Es fácil imaginar el desprecio en la cara de esos Amos del Universo, los neandertales, cuando veían a estos nuevos Hombres Corredores resoplando detrás de esos pequeños Bambis saltarines, o corriendo todo el día bajo el sol hirviendo para regresar con tan solo un brazado de boniatos. Los Hombres Corredores podían obtener un montón de carne corriendo, pero no podían correr con la barriga repleta de carne, así que obtenían la mayoría de sus carbohidratos de raíces y frutas, dejando las chuletas de antílope para ocasiones especiales para atiborrarse de calorías. Todos hurgaban en la tierra juntos —Hombre Corredor, Mujer Corredora, Niños Corredores y Abuelos— pero a pesar de toda esa actividad grupal, tenían más posibilidades de alimentarse de larvas que de animales de caza.
Bah
. Los neandertales ni siquiera tocarían insectos y comida del suelo; ellos comían carne y solo carne, ni siquiera esos pequeños antílopes cartilaginosos. Los neandertales apuntaban por todo lo alto: osos, bisontes y alces de carne marmolada por la grasa jugosa, y rinocerontes con hígados ricos en hierro, mamuts con cerebros aceitosos y jugosos y huesos chorreantes de tuétano para chupar a gusto. Si intentabas perseguir a monstruos así, terminarían ellos persiguiéndote. Por el contrario, había que ser más astuto y darse más maña. Los neandertales los atraían hacia una emboscada, para atacarlos en movimiento de tenaza, lanzando una tormenta de lanzas de madera de ocho pies desde todos los costados. Este tipo de caza no estaba hecha para los mansos; se sabe que los neandertales sufrían el tipo de heridas con que uno se encuentra en un circuito de rodeo, traumatismo de cuello y cabeza después de ser lanzado por una bestia encabritada, pero podían confiar en su pandilla de hermanos para que curasen sus heridas y enterraran sus cadáveres. A diferencia de nuestros verdaderos ancestros, esos apresurados Hombres Corredores, los neandertales eran los poderosos cazadores que nos gusta imaginar que alguna vez fuimos; se mantenían hombro con hombro en la batalla, un frente unido de cerebros y valentía, astutos guerreros armados de músculos pero lo suficientemente refinados para cocinar a fuego lento la carne hasta dejarla tierna en hornos de tierra y mantener a sus mujeres e hijos a salvo del peligro.

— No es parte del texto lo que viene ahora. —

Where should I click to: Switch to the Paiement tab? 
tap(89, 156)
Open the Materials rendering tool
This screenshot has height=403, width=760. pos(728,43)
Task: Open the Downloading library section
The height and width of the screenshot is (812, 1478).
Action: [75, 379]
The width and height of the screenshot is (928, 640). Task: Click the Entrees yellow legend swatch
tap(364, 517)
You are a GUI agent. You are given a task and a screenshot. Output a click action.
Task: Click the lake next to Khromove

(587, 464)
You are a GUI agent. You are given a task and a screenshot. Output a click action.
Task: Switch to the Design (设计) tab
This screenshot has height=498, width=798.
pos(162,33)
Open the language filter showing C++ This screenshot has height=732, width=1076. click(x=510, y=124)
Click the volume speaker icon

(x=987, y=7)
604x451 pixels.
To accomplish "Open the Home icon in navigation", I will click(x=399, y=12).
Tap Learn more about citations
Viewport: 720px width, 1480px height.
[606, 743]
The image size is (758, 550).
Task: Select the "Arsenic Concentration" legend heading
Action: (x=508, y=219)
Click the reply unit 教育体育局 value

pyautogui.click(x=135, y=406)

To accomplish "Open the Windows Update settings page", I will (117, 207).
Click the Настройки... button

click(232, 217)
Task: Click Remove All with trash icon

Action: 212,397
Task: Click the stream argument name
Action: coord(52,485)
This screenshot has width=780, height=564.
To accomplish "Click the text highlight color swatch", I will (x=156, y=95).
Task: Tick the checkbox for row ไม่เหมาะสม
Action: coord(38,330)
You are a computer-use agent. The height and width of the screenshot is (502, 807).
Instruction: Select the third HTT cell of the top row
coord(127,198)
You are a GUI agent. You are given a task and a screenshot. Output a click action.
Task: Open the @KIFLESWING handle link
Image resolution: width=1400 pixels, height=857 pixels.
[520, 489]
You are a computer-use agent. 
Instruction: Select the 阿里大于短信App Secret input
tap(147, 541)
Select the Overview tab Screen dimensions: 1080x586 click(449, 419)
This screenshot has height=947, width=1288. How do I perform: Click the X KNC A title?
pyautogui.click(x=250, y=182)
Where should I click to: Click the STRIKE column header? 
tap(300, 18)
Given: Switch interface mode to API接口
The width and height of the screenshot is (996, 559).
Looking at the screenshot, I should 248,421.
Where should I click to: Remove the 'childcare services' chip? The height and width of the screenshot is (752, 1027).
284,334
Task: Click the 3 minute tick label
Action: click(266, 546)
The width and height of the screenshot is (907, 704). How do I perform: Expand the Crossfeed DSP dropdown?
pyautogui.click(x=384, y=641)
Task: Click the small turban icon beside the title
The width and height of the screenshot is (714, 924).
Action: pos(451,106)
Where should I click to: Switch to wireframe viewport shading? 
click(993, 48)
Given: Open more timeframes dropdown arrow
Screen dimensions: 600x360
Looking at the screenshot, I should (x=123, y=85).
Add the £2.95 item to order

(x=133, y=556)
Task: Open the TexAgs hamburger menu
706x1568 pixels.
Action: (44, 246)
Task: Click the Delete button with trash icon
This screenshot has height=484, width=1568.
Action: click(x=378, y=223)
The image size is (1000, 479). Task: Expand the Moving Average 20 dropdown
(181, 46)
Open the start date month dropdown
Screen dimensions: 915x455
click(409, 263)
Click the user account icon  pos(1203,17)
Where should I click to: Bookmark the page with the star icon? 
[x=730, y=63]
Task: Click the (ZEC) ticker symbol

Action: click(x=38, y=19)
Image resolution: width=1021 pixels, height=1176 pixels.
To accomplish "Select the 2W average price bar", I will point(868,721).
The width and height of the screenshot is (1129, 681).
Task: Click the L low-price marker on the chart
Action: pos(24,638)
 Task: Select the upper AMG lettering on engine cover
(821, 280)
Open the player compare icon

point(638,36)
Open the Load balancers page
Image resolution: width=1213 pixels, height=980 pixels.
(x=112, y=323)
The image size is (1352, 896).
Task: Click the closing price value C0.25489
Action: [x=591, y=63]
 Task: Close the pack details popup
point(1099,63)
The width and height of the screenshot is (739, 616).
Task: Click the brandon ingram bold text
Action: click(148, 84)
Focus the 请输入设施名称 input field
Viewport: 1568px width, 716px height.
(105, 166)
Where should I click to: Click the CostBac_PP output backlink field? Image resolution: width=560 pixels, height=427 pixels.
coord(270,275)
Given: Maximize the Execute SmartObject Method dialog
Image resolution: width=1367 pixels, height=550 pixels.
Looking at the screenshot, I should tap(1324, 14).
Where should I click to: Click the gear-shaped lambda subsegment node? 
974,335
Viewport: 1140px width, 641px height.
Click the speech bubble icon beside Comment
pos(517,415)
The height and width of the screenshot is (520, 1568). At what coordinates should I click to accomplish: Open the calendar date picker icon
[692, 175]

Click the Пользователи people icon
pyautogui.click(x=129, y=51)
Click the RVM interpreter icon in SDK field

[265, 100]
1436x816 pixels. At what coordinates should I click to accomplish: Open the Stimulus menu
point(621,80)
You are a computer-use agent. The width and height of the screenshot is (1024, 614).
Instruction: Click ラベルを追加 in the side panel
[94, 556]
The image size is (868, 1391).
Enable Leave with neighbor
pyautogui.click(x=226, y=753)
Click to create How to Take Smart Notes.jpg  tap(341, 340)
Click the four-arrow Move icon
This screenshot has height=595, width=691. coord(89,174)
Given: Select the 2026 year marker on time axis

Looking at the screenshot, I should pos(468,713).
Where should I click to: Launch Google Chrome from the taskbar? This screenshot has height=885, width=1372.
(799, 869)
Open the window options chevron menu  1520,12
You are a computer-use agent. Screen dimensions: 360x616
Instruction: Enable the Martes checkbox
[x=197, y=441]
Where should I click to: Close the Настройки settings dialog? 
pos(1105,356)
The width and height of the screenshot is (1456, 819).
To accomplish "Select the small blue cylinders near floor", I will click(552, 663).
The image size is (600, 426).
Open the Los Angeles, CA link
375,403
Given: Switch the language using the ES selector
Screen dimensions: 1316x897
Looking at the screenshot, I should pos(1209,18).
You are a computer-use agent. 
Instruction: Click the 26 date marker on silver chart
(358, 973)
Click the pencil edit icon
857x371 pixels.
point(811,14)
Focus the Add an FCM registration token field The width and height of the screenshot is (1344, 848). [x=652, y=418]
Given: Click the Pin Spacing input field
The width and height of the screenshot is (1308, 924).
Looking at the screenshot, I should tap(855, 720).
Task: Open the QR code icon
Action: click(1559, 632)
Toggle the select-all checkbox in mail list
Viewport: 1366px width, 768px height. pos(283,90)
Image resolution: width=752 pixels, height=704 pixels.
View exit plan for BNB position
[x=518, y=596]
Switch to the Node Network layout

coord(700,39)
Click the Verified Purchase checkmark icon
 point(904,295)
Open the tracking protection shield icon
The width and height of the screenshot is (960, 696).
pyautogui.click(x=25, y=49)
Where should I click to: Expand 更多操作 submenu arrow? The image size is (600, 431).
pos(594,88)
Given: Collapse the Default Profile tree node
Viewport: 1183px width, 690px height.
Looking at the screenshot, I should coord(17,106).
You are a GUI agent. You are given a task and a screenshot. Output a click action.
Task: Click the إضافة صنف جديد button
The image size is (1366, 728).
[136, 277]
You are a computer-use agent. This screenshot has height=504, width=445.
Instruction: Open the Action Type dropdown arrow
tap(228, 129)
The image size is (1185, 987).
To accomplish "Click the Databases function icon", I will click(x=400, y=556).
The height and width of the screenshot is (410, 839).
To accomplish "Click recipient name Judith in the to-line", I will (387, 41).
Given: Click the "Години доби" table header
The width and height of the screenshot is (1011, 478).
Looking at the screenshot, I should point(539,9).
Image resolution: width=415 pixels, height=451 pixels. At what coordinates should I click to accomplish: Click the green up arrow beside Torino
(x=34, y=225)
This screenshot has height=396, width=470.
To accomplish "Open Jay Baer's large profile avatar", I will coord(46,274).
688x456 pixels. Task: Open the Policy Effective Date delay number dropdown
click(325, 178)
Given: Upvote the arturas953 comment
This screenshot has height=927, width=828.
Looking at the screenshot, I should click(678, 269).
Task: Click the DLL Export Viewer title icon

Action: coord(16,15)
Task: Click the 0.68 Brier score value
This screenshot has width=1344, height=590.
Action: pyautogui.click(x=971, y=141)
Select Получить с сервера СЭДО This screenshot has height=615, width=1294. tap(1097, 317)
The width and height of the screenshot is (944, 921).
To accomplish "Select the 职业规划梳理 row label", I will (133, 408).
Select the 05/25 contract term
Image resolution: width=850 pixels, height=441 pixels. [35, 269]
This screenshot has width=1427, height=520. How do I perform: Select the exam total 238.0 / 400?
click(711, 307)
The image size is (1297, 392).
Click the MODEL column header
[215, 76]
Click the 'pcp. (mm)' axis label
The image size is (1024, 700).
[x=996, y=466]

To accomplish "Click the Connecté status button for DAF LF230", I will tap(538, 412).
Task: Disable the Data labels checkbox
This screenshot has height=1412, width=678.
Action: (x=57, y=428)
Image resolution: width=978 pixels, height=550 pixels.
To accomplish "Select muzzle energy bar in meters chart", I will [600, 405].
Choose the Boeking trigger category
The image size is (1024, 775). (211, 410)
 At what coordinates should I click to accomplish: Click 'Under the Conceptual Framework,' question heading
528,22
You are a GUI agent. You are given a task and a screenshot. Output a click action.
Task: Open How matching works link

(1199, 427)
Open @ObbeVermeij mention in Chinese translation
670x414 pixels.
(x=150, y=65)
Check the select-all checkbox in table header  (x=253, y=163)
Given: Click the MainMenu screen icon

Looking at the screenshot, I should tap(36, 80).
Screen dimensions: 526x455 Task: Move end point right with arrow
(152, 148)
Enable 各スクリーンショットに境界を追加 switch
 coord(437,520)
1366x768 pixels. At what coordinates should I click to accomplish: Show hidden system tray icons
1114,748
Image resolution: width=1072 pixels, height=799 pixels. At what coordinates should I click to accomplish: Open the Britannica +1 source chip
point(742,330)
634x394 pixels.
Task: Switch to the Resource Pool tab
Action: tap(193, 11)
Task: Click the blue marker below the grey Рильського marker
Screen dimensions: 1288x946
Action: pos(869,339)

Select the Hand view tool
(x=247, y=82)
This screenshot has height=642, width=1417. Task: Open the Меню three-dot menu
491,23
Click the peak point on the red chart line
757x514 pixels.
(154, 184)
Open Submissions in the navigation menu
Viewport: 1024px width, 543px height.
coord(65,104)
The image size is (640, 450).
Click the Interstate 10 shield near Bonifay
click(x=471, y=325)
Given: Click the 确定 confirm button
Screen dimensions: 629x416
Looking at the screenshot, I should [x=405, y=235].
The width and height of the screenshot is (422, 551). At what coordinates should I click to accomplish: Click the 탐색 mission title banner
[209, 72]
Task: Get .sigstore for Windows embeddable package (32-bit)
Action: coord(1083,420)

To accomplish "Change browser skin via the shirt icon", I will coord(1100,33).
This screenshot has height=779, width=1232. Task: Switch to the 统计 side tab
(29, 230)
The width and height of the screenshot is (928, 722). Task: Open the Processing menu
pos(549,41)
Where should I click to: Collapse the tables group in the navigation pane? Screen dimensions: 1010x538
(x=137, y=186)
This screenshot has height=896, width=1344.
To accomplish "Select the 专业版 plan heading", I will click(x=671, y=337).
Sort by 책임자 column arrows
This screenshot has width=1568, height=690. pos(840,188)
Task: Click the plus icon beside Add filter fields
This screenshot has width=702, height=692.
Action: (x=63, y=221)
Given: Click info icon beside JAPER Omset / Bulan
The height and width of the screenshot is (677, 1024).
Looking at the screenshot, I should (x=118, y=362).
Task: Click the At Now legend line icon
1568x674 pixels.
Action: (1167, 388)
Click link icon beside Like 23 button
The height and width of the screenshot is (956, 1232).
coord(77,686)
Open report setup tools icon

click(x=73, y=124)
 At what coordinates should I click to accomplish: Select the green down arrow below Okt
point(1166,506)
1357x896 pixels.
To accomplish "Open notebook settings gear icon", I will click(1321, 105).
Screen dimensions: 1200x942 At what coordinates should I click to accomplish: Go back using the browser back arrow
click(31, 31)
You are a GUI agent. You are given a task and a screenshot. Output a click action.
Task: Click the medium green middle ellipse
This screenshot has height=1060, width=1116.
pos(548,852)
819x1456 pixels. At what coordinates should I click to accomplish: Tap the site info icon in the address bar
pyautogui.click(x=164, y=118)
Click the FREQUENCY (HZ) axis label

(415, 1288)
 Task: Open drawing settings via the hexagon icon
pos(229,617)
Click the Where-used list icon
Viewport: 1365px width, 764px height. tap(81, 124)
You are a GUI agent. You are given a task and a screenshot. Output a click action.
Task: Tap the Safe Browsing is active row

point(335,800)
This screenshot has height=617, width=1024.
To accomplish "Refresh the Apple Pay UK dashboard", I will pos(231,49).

Los neandertales dominaron el mundo… hasta que empezó a mejorar el tiempo allá fuera. Hace unos cuarenta y cinco mil años, el Largo Invierno terminó y llegó un frente cálido. Los bosques se achicaron, dejando tras de sí praderas resecas que se extendían hasta el horizonte. El nuevo clima era estupendo para los Hombres Corredores; las manadas de antílopes se dispararon y el banquete de raíces gruesas brotaba por toda la sabana.

Los neandertales lo tenían más difícil: sus lanzas largas y emboscadas en los cañones eran inútiles contra las manadas de criaturas de la pradera, y los ejemplares de caza mayor optaron por retirarse a las profundidades de los bosques menguantes. Bueno, ¿y por qué no adoptaron la estrategia de caza de los Hombres Corredores? Eran listos y suficientemente fuertes, pero ese era justo el problema: eran
demasiado
fuertes. Una vez que las temperaturas alcanzaron los 90 grados Fahrenheit, unas pocas libras de peso extra suponían una gran diferencia. Tanta que, para poder mantener un equilibrio térmico, un corredor de 160 libras perdería casi tres minutos por
milla
en una maratón con respecto a un corredor de cien libras. En una persecución de dos horas tras un ciervo, los Hombres Corredores dejarían atrás a los neandertales por más de diez millas.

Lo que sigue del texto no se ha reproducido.